Good intentions aside, Curzon was also the kind of man who centralized power and reigned over mountains of paper. “The Government of India,” he mourned familiarly, “is a mighty and miraculous machine for doing nothing.” His solution, though, was not to empower Indians, but to pile up more on his own imperial plate—on one occasion, the viceroy himself set out to catch a chicken-thief when accounts did not add up in the stately kitchens of what is now Rashtrapati Bhavan. He couldn’t quite understand why the Indian education system—of his own people’s design—was so focused on manufacturing a “rush of immature striplings” interested “not to learn but to earn”. He made attempts to develop a research-oriented university system and emphasize technical education, though in implementing these wonderful ideas he again forgot to involve those brown people for whose benefit they were intended in the first place.

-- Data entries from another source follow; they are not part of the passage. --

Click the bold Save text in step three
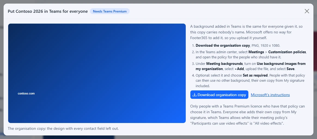 point(291,69)
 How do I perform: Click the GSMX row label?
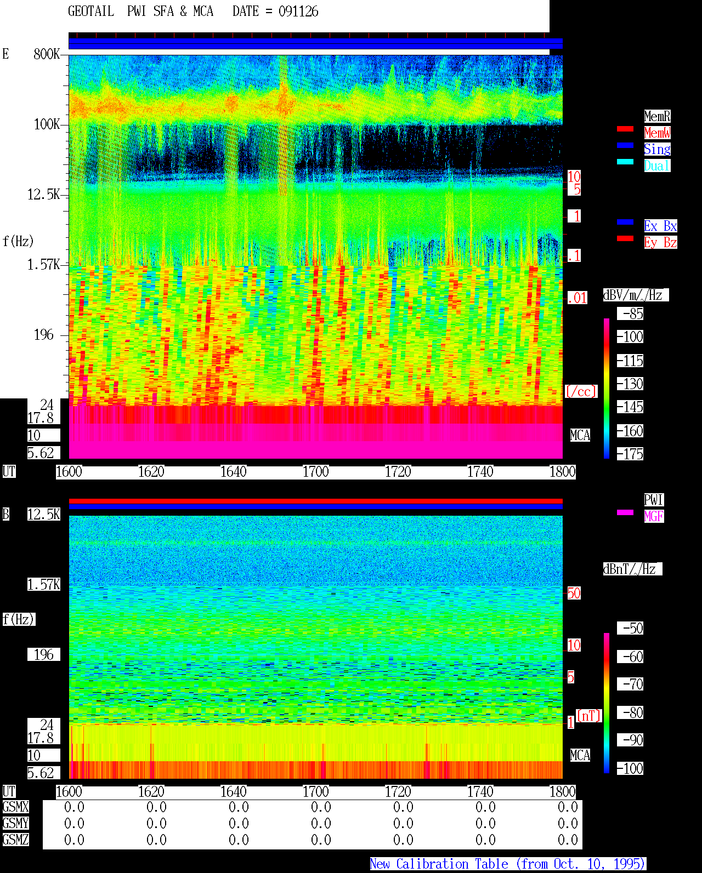(x=16, y=807)
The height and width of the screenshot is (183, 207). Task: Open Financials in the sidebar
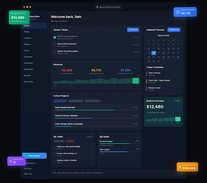pyautogui.click(x=28, y=63)
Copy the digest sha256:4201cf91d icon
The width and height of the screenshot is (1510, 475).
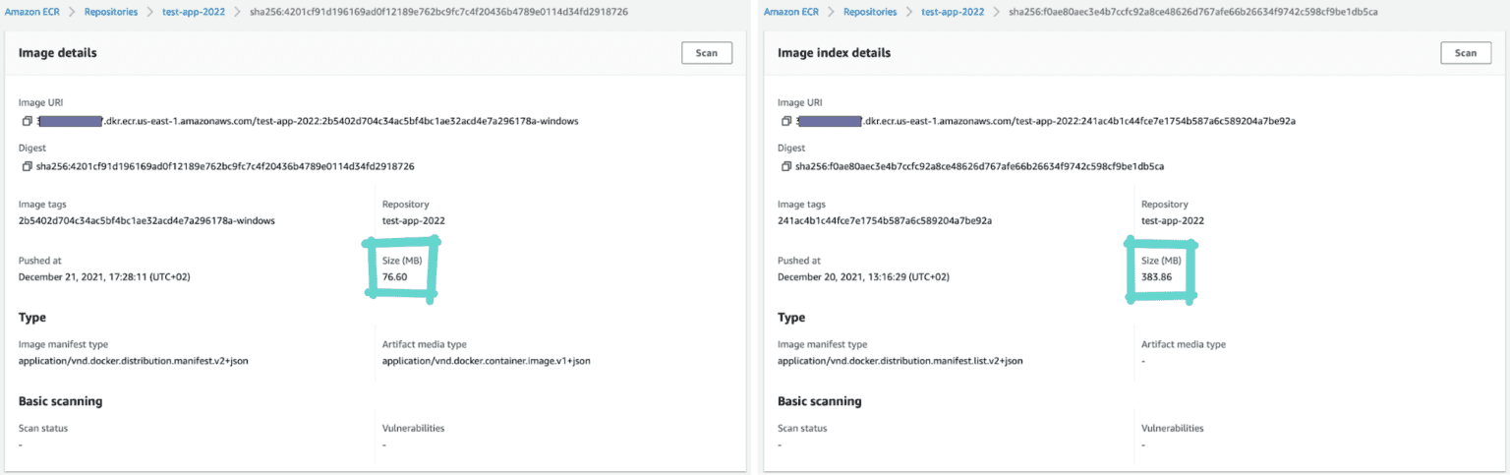click(27, 166)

What most offended everybody, however, was Curzon’s notorious partition of Bengal. He had already carved the North-West Frontier Province out of Punjab, and had plans for Berar, Orissa, and other provinces as well. As the cradle of Indian nationalism, however, Bengal was unique. Despite mastering the principle of divide et impera, London warned Curzon not to proceed because “the severance of old and historic ties and the breaking up of racial unity” would backfire on the Raj. But he went ahead anyway—and lived to regret it. The partition, to begin with, settled the internal doldrums of the Congress, rallying all factions against this single cause. Curzon, who in 1904 began a second term, was recalled within 12 months into a future with no more spectacular prospects. By the time of his death this month 92 years ago, he was reduced to complaining how not enough people were visiting to check on his welfare. “I must be entirely forgotten,” he lamented, “or have no friends left.” Both were partially true.

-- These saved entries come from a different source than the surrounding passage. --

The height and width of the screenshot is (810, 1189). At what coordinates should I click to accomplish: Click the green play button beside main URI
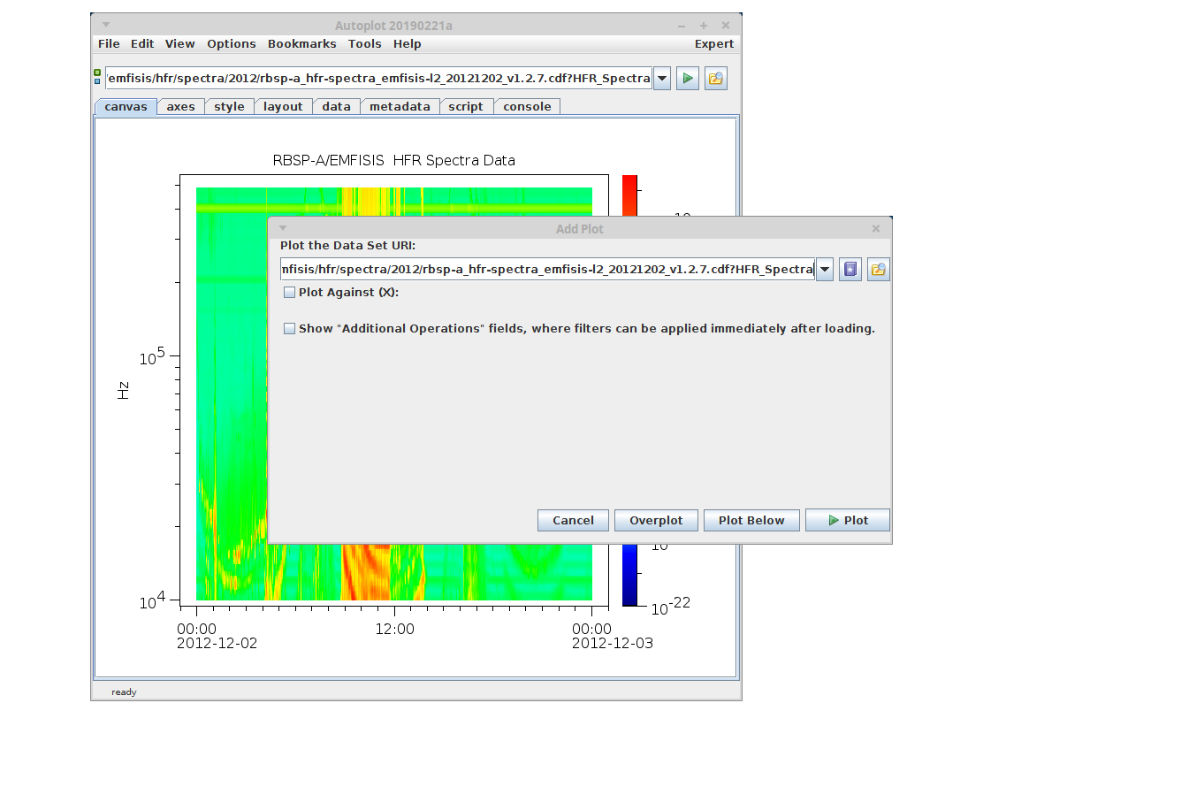(687, 79)
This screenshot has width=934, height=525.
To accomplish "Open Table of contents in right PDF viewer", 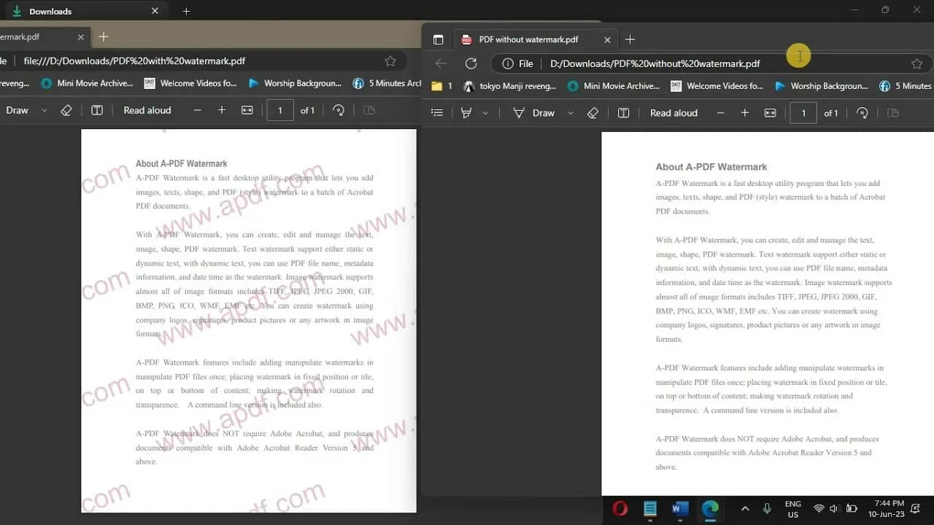I will click(x=436, y=113).
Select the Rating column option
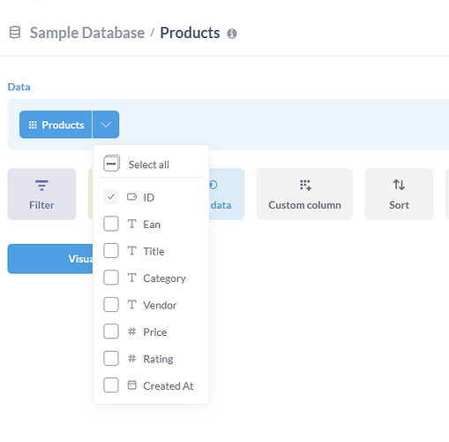This screenshot has height=442, width=449. tap(151, 359)
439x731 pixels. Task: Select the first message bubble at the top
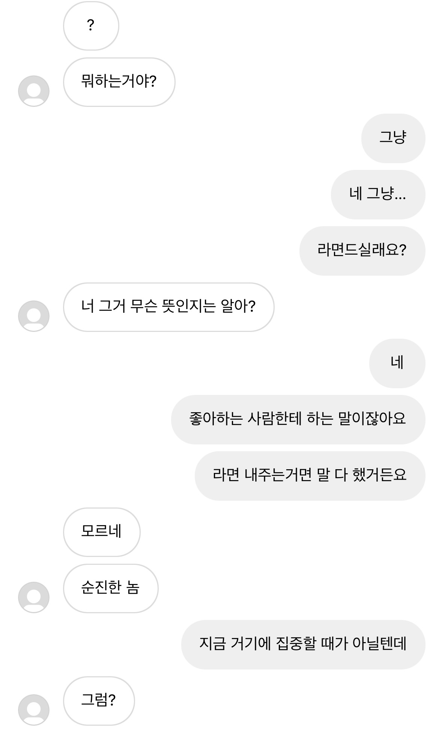click(91, 26)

There is, however, one thing for which Curzon deserves lasting credit: his genuine interest in preserving India’s monuments, a responsibility “scandalously neglected” till then. When some complained that he was protecting “pagan” structures, he reminded them that as sheer manifestations of human genius, to him “the rock temple of the Brahmin stands precisely on the same footing as the Buddhist Vihara and the Mohammedan Masjid as the Christian Cathedral”. Personally touring swathes of land, climbing up hills and down ruins, Curzon ensured that the Archaeological Survey of India began to do its job. And for all his prejudices, this one contribution was enough for Nehru, no great admirer of friendless, resentful Curzon, to later remark: “After every other Viceroy has been forgotten, Curzon will be remembered because he restored all that was beautiful in India.” That, one hopes, would give Curzon some more gratification than reports of the Congress’ imminent demise.